An EWC had been established at Oracle (“O”) under the subsidiary, or default, requirements of the EWC legislation. In 2018, the Central Arbitration Committee (“CAC”) rejected a complaint, brought by the EWC, that national action to dismiss employees should not have been taken by O before the EWC had given an opinion on the proposed action. The EAT upheld the CAC’s decision. According to the EAT, provided an employer has given an EWC the necessary information on its proposals and engaged in consultation, it is not required to wait for an opinion from the EWC before taking and implementing its decision. However, it should be noted that this decision does not remove the requirement for the employer to inform and consult the EWC in such a way to facilitate the latter to give an opinion in a timely fashion. As the EAT notes, a failure to engage in consultation in good faith might amount to a failure to consult.

Hewlett Packard Enterprise SNB v Hewlett Packard Ltd: Can an employer unilaterally move an EWC’s jurisdiction from the UK to Ireland?
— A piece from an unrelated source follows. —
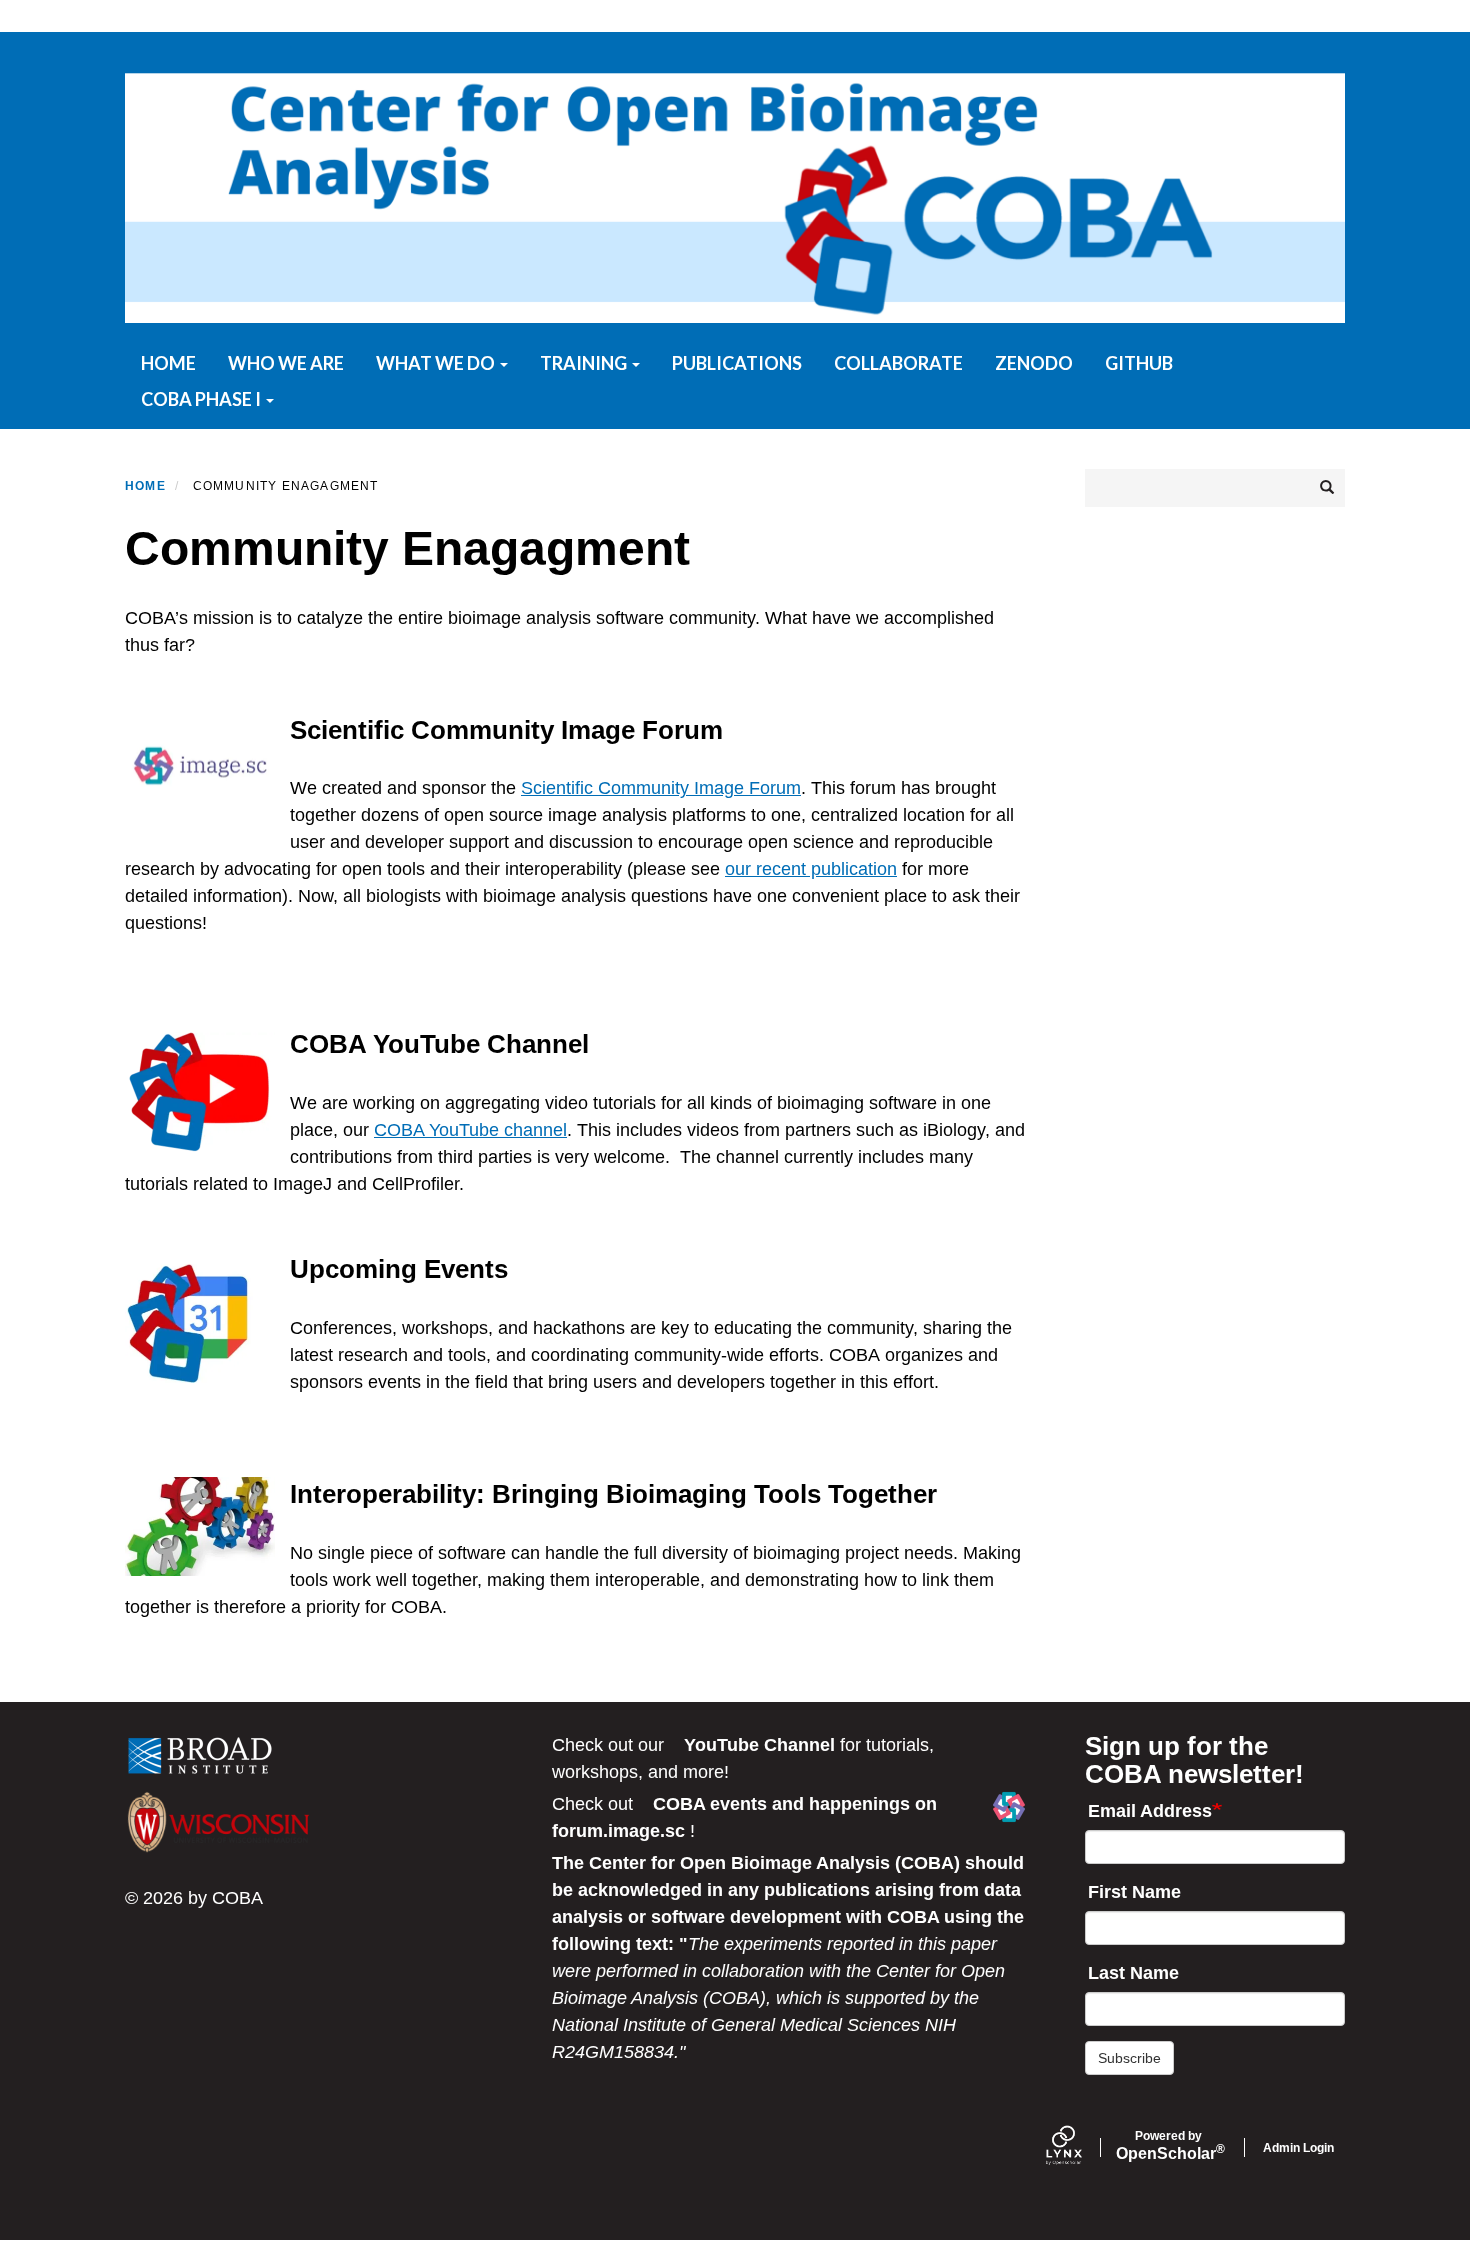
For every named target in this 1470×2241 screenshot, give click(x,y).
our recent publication (811, 869)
In 2015, Hewlett Packard (“HP”) Ltd in the UK was appointed by the US based HP Enterprise Company to be its representative agent when setting up a new EWC - the first step being to establish a body of employee reps (the “SNB”) to conduct the EWC negotiations.

However, after the 2016 EU referendum, the US parent appointed HP Ireland as its representative agent in place of HP UK and a dispute arose with the SNB as to whether UK or Irish law applied to the EWC. Both parties to the dispute agreed that UK and EU legislation are silent on whether it is possible for a multinational such as the US HP to re-designate its representative agent and move jurisdiction from one state to another in this way.

The Central Arbitration Committee (CAC) decided that this change of appointment was valid and the effect was to apply Irish law in place of UK law. It accepted that the company had changed to Ireland to mitigate the legal uncertainties arising from the Brexit vote. It noted that moving to a less onerous EWC jurisdiction may also be valid according to EU principles of freedom of establishment. However, it stated that re-designation is not wholly unfettered; if done in bad faith, such as repeatedly or mischievously, it may be invalid. Here, there was no evidence of bad faith, the EU law rights of the affected employees had been preserved and obligations on the HP Group to inform and consult had been maintained.